▶ **Task statement**
In the Marek Ujlaky biography below, which player did Ujlaky replace when he came on during his Fortuna Liga debut?

▶ **Selection**
• • • • •
Marek Ujlaky (born 3 December 2003) is a Slovak professional footballer who plays for Spartak Trnava as a centre back.

Club career

Spartak Trnava
Ujlaky signed his first professional contract with Spartak Trnava in May 2021.

He made his Fortuna Liga debut for Spartak in a home fixture at Štadión Antona Malatinského on 10 April 2021 against ViOn Zlaté Moravce. He came on in the 88th minute to replace team captain Ján Vlasko with the score set at 2-0 following a first-half goal by Vlasko and a second-half own goal by Matej Moško. Ujlaky was immediately given the captain's armband. While on pitch, Saymon Cabral set the final score at 3-0 for Spartak.
• • • • •
▶ **Material provided**
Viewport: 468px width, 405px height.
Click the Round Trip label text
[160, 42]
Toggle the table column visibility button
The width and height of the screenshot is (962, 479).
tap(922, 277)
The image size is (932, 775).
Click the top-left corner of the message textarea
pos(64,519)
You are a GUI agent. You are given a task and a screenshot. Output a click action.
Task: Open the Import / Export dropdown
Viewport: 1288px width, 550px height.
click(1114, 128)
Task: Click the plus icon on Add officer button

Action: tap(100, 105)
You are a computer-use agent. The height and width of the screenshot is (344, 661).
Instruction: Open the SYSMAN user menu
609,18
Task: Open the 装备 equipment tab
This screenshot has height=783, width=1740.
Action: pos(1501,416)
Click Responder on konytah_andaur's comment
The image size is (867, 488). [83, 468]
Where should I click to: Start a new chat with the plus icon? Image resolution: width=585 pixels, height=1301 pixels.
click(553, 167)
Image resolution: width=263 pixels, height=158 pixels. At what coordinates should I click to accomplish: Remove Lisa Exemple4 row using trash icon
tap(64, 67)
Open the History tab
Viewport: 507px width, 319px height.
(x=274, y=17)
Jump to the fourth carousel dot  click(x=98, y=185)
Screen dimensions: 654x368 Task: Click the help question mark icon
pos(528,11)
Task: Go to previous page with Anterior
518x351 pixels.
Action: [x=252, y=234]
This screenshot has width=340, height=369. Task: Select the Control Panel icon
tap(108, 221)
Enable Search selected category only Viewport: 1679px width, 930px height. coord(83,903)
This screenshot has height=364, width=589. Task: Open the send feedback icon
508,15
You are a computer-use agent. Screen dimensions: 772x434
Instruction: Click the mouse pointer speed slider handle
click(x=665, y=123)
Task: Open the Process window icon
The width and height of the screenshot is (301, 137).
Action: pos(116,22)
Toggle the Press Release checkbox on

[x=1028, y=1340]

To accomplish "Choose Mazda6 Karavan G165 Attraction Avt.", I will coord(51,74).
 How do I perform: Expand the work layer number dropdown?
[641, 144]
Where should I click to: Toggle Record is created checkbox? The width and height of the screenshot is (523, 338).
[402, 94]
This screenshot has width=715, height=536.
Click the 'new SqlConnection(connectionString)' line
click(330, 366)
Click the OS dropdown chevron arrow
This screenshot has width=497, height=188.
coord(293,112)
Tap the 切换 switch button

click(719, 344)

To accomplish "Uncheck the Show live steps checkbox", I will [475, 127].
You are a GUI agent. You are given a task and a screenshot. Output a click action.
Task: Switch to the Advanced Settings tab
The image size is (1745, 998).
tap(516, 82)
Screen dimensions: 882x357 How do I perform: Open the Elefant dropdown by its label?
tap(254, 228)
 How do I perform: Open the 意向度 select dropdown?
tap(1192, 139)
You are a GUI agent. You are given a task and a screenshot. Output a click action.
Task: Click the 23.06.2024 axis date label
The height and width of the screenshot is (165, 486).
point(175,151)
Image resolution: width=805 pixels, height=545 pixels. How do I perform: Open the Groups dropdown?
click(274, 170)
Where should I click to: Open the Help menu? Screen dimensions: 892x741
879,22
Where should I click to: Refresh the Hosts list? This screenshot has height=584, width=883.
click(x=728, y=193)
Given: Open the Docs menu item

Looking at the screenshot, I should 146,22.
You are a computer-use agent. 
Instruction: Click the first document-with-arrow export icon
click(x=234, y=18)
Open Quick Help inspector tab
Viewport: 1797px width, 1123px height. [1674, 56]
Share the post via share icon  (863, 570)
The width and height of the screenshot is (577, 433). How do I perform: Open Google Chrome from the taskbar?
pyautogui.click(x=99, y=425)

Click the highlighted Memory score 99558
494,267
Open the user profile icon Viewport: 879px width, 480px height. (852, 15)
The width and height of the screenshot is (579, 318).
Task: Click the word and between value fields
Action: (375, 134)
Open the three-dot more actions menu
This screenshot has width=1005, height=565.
• • • • •
▶ **Solved problem**
Team captain Ján Vlasko.